Respondents avers that the petitioners failed to allege in their complaint a specific legal
right violated by the respondent Secretary for which any relief is provided by law. They
see nothing in the complaint but vague and nebulous allegations concerning an
"environmental right" which supposedly entitles the petitioners to the "protection by the
state in its capacity as parens patriae." Such allegations, according to them, do not
reveal a valid cause of action.
They then reiterate the theory that the question of whether logging should be permitted
in the country is a political question which should be properly addressed to the
executive or legislative branches of Government. They therefore assert that the
petitioners' resources is not to file an action to court, but to lobby before Congress for
the passage of a bill that would ban logging totally.

As to the matter of the cancellation of the TLAs, respondents submit that the same
cannot be done by the State without due process of law. Once issued, a TLA remains
effective for a certain period of time usually for twenty-five (25) years. During its
effectivity, the same can neither be revised nor cancelled unless the holder has been
found, after due notice and hearing, to have violated the terms of the agreement or
other forestry laws and regulations. Petitioners' proposition to have all the TLAs
indiscriminately cancelled without the requisite hearing would be violative of the
requirements of due process.

It is prayed for that judgment be rendered ordering defendant, his agents,
representatives and other persons acting in his behalf to:
(1) Cancel all existing timber license agreements (TLAs) in the country;
(2) Cease and desist from receiving, accepting, processing, renewing or approving new
TLAs, and
(3) Granting the plaintiffs such other reliefs just and equitable under the premises.



Issue:

Whether or not the petitioners have a cause of action to prevent the misappropriation or
impairment of Philippine rainforests and arrest the unabated hemorrhage of the
country's vital life support systems and continued rape of Mother Earth.


Ruling:

The instant Petition is granted, and the challenged Order of respondent Judge is set
aside. The petitioners may therefore amend their complaint to implead as defendants
the holders or grantees of the questioned timber license agreements.


LOCUS STANDI:
The said civil case is indeed a class suit. The subject matter of the complaint is of
common and general interest not just to several, but to all citizens of the Philippines.

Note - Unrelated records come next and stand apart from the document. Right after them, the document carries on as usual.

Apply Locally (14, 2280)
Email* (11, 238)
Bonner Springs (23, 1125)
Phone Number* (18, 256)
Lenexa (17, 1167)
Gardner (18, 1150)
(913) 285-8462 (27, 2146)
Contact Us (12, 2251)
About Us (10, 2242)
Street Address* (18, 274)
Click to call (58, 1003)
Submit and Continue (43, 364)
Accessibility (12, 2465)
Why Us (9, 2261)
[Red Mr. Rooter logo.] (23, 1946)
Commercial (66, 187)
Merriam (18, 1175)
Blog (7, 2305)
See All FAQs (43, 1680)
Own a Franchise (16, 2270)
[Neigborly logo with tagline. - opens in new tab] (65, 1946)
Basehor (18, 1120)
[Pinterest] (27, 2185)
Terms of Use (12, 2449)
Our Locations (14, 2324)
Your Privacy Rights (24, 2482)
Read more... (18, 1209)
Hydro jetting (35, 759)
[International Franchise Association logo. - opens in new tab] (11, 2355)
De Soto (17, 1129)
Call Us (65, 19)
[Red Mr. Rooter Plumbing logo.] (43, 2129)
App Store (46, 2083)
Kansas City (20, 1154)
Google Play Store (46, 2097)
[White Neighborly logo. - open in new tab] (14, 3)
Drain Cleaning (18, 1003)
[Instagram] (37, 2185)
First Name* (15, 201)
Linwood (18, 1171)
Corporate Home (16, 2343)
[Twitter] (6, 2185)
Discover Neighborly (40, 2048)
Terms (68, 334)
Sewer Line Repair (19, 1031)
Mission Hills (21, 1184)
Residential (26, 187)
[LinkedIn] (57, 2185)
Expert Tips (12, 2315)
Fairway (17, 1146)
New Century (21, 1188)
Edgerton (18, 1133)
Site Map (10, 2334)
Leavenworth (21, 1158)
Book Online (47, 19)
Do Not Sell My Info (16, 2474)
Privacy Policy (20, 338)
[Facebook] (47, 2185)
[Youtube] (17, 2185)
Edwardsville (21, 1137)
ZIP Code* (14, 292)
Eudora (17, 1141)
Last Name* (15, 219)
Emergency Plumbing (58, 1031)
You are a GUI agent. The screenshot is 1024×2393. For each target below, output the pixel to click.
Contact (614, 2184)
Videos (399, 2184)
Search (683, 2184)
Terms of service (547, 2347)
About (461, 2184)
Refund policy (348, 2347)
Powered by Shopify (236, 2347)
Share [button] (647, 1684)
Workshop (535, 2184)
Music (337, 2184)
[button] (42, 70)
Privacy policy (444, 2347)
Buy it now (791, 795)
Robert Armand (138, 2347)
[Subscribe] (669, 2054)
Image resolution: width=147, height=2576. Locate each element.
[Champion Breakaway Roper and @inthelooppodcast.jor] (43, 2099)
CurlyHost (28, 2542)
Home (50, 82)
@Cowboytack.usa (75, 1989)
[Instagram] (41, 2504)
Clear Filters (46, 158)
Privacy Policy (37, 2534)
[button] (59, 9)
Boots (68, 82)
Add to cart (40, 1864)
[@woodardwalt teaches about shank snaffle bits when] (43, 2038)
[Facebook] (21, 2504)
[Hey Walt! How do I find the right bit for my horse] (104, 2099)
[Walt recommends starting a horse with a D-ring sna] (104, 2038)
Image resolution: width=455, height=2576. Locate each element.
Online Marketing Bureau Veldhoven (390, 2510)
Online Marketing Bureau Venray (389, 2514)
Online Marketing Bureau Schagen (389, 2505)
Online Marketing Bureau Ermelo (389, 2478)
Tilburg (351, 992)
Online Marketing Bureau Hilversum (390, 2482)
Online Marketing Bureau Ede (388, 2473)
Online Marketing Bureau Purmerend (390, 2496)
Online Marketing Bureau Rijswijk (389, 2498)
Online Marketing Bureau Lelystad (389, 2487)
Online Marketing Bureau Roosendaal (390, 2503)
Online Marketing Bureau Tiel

Consequently, since the parties are so numerous, it, becomes impracticable, if not
totally impossible, to bring all of them before the court. The SC likewise declares that
the plaintiffs therein are numerous and representative enough to ensure the full
protection of all concerned interests. Hence, all the requisites for the filing of a valid
class suit under Section 12, Rule 3 of the Revised Rules of Court are present both in
the said civil case and in the instant petition, the latter being but an incident to the
former.

This case, however, has a special and novel element. Petitioners minors assert that
they represent their generation as well as generations yet unborn. The SC finds no
difficulty in ruling that they can, for themselves, for others of their generation and for the
succeeding generations, file a class suit. Their personality to sue in behalf of the
succeeding generations can only be based on the concept of intergenerational
responsibility insofar as the right to a balanced and healthful ecology is concerned.
Such a right considers the "rhythm and harmony of nature."

Nature means the created world in its entirety.Such rhythm and harmony indispensably
include, inter alia, the judicious disposition, utilization, management, renewal and
conservation of the country's forest, mineral, land, waters, fisheries, wildlife, off-shore
areas and other natural resources to the end that their exploration, development and
utilization be equitably accessible to the present as well as future generations. Needless
to say, every generation has a responsibility to the next to preserve that rhythm and
harmony for the full enjoyment of a balanced and healthful ecology.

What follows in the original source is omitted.